-------- THE INPUT --------
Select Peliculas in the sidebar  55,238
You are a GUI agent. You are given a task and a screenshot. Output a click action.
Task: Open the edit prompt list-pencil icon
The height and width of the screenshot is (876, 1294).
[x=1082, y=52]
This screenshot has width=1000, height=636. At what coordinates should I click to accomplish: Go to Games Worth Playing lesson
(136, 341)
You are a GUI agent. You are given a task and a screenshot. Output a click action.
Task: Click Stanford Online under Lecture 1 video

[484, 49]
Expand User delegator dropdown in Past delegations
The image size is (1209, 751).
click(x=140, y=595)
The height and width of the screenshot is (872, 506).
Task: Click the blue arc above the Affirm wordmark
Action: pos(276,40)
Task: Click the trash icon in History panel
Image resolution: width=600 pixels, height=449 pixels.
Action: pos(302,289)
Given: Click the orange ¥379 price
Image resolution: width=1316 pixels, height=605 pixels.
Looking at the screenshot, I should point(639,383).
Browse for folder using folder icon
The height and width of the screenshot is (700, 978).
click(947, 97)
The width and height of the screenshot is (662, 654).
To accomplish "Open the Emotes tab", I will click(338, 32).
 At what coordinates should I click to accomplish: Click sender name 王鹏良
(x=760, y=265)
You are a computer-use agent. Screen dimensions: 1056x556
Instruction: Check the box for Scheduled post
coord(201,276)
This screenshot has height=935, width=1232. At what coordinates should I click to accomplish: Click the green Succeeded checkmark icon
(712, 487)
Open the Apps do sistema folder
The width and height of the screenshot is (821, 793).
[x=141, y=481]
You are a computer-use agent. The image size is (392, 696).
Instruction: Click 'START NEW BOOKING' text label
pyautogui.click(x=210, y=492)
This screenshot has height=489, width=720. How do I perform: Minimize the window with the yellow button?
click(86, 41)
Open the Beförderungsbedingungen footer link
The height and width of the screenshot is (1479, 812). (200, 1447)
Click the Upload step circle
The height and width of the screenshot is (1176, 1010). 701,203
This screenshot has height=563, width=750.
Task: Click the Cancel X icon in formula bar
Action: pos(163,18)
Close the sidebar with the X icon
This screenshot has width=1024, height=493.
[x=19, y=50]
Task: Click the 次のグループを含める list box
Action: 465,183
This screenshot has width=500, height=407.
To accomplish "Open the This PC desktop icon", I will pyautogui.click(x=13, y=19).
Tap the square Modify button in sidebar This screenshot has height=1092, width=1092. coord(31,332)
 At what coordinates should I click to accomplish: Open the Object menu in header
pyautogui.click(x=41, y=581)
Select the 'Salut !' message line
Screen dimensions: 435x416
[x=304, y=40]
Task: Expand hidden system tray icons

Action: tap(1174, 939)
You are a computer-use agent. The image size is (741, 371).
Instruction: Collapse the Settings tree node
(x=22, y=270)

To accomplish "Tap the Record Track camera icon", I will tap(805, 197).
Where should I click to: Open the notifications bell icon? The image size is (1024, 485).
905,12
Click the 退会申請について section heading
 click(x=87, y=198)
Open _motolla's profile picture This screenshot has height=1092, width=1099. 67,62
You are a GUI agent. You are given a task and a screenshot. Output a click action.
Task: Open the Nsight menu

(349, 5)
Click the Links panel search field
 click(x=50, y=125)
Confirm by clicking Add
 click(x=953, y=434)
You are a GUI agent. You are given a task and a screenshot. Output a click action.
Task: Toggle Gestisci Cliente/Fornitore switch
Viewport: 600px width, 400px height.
--------
## THE PROBLEM
Your reply should be a verbatim retyping of the lines from the one that holds "Task: Toggle Gestisci" through the last line of the entries.

## ANSWER BOX
Task: Toggle Gestisci Cliente/Fornitore switch
Viewport: 600px width, 400px height.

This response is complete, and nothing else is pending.